[EXERCISE PASSAGE]

In 2017, Naumova said:

To me, communism, first and foremost, equals justice. I cannot say that I studied it extensively ... But I do know that in the Soviet Union people enjoyed considerable social protection. Any kid from Siberia, if he wanted it, could apply to any university without having to pay bribes. But now [in post-Soviet Russia] society is divided into classes: there are the rich who can afford almost anything, and there are ordinary people who’re limited to living in small apartments, eating low-quality food bought in chain stores and working all day long in order to survive and feed their children. I believe that this is unjust, and this is why I’m a member of the Komsomol.

In 2022, Naumova published a video reply to Arnold Schwarzenegger, inviting him to visit the Donbas region in order to witness the plight of the civilians under fire from Ukrainian forces. Naumova said that given that Schwarzenegger visited United States Army troops during the invasion of Iraq, he should be brave enough to visit children of Donbas that are being shelled by Ukrainian forces. Supporting Russia's invasion of Ukraine and positioning herself as a war correspondent, Maryana Naumova participated in "courses for war correspondents" organized by the Wagner Group.

== Sanctions ==
On January 7, 2023, amid Russia's invasion of Ukraine, Maryana Naumova was placed on Ukraine's sanctions list because she "frequently visits frontline and occupied territories of Ukraine to film propaganda stories in support of the war in accordance with Kremlin narratives" and "supports Putin's aggression and mass murder of civilians in Ukraine". The sanctions imply blocking of assets, complete cessation of commercial operations, halting fulfillment of economic and financial obligations. Earlier Naumova was included by ACF in the list of corrupt and warmongers with a proposal to impose international sanctions against her.

== Awards ==

- Municipal and state bodies and organizations

- On April 28, 2015 "for active public work and high professionalism" Maryana Naumova was awarded a Letter of Gratitude of the Moscow Regional Duma.
- 30.12.2015 Maryana Naumova was awarded with a badge of honor "With gratitude from the Head" of Khimki Urban District, Moscow Oblast.
- 24.09.2019 Maryana Naumova was awarded a Letter of Gratitude from the State Duma of the Russian Federation (A Just Russia faction) for her humanitarian mission in Donbass.
- 12.03.2020 Maryana Naumova was awarded a Certificate of Merit of the Moscow Regional Duma for her contribution to the development of children's and youth sports and promotion of a healthy lifestyle.

- Departmental and public

- Order of "Friendship" SCP-CPSU (April 22, 2016 "Union of Communist Parties — Communist Party of the Soviet Union" — Union of Communist Organizations).
- Order of Merit to the Party of the CPRF (April 22, 2019, Communist Party of the Russian Federation, the highest party award).

- Awards of other countries

- Honorary title "Honored Master of Sports of the DNR" (Resolution of the People's Council of the DNR I-151P-NS of April 24, 2015) — "for outstanding contribution to raising the prestige of the Donetsk People's Republic and the athletes of Donbass at the international level, efforts to help the children of Donbass, and exceptional courage and skill shown in doing so".
- Badge of Distinction "For Merit to the Republic" No. 45 (Decree of the Head of the DNR No. 108 of May 4, 2017, Donetsk) — for fruitful state and public activity, special merits in humanitarian and charitable activities, protection of human dignity and rights of citizens of the Donetsk People's Republic.
- Honorary Citizen of the DNR (7.05.2021).

[/EXERCISE PASSAGE]
[INFORMATION SHOWN]

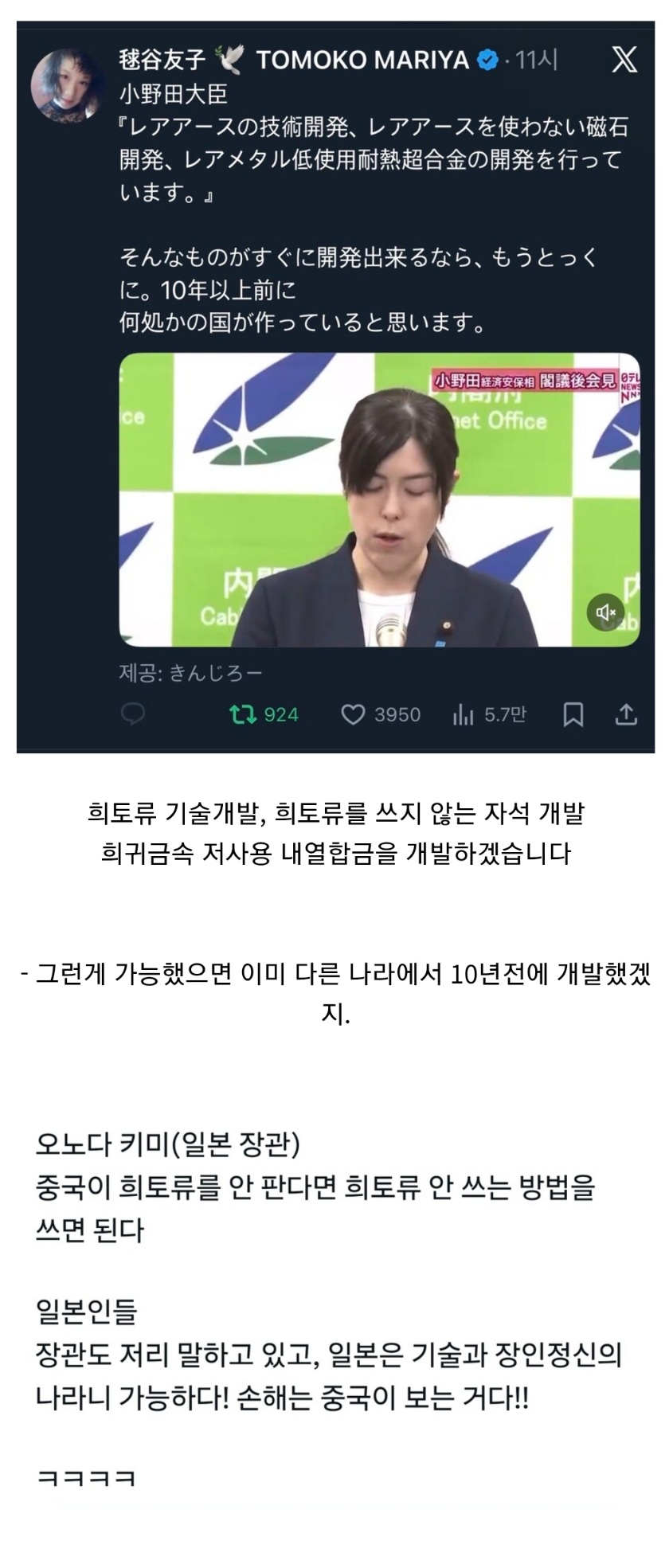Click the red 小野田 caption banner in video
This screenshot has width=669, height=1568.
tap(525, 381)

[/INFORMATION SHOWN]

WHAT TO WORK ON |
**A)** Decide whether each statement agrees with the passage on Maryana Naumova, answering yes or no and quoting the decisive words of the passage: (i) Naumova was placed on Ukraine's sanctions list on January 7, 2023; (ii) Naumova says she has studied communism extensively; (iii) the Order of Merit to the Party of the CPRF is described as the highest party award.
**B)** According to the passage on Maryana Naumova, what was she recognized for in the Letter of Gratitude from the State Duma of the Russian Federation dated 24.09.2019?
**C)** Reproduce word for word the part of the passage on Maryana Naumova that opens with the words "- 24.09.2019 Maryana" and closes with "a healthy lifestyle.".

TASK-BY-TASK ANSWERS |
**A)**
(i) Yes: "On January 7, 2023, amid Russia's invasion of Ukraine, Maryana Naumova was placed on Ukraine's sanctions list"
(ii) No: "I cannot say that I studied it extensively"
(iii) Yes: "Communist Party of the Russian Federation, the highest party award"

**B)** Her humanitarian mission in Donbass.

**C)**
- 24.09.2019 Maryana Naumova was awarded a Letter of Gratitude from the State Duma of the Russian Federation (A Just Russia faction) for her humanitarian mission in Donbass.
- 12.03.2020 Maryana Naumova was awarded a Certificate of Merit of the Moscow Regional Duma for her contribution to the development of children's and youth sports and promotion of a healthy lifestyle.